The guard positions are no more stable. Sweezy, yet another D-line convert and a favorite of Cable’s in the face of all reason, struggles mightily with run-blocking placement and flat-out whiffs on assignments far too often. Left guard Justin Britt, who played right tackle in college, was a little better when he moved inside, but the little things—guard pulls, seal blocks—seem to elude him.
How has Seattle managed to be so successful despite this obvious issue? Two words: Marshawn Lynch. Two more words: Russell Wilson. Both have shown the ability to create incredible plays out of chaos, but with Lynch retiring, it’s up to the Seahawks’ front office to understand that it will need men who can block for a less transcendent running back and protect a quarterback who is now the face of the franchise.
Other positions to improve
Cornerback, receiver, defensive tackle, running back: Yes, Seattle has one side of the field on lock with Richard Sherman, but the right cornerback spot has been a fascinating mish-mash of contributors over the years. In 2015, it was the combination of Cary Williams, Shead and Lane playing that role. Williams was released halfway through his first season in Seattle. Shead and Lane have potential, but with both men looking at free-agent status, it might be a good idea for the franchise to go back to the well and find a permanent fourth starter for the Legion of Boom.
Seattle has good receiver pieces in Tyler Lockett, Doug Baldwin and Jimmy Graham, but what the team hasn’t had in this era is the kind of earth-mover who can consistently take on the best cornerbacks in the game and win. With the calls growing for a more explosive passing game in the Emerald City, a true alpha-dog target for Wilson would certainly help. Trading a first-round pick and center Max Unger for Graham was a bold move in that direction, and Graham was starting to make headway before his season-ending injury in November.
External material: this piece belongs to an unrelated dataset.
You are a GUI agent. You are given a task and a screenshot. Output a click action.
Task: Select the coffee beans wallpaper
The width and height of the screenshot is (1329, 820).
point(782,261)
With Mebane and Rubin testing the market and getting up there in age, there’s a clear need for young talent in the middle of Seattle’s estimable defensive line. Jordan Hill is a difference-maker when healthy, but he’s more of a three-tech than a guy who will consistently take on double teams. And while undrafted rookie Thomas Rawls took Marshawn Lynch’s starting job and ran with it, the decline of Seattle’s running game when Rawls himself was hurt shows the need for depth.
Overall priority this off-season
Create the new Seahawks offense: Pete Carroll prefers a balanced offense, but without his quarterback, he might have missed the playoffs entirely in the 2015 season. Wilson was transcendent when he was allowed to be, throwing for 29 touchdowns and just five interceptions from Week 9 through the postseason, after some of the protection issues were addressed. Wilson signed a five-year, $89.142 million contract with $60 million guaranteed last July, and those are franchise quarterback numbers. With better blocking, a couple more top-level targets and a consistent running game, Wilson could be one of the NFL’s top quarterbacks—he’s already proven that he can be just that without those things on a regular basis.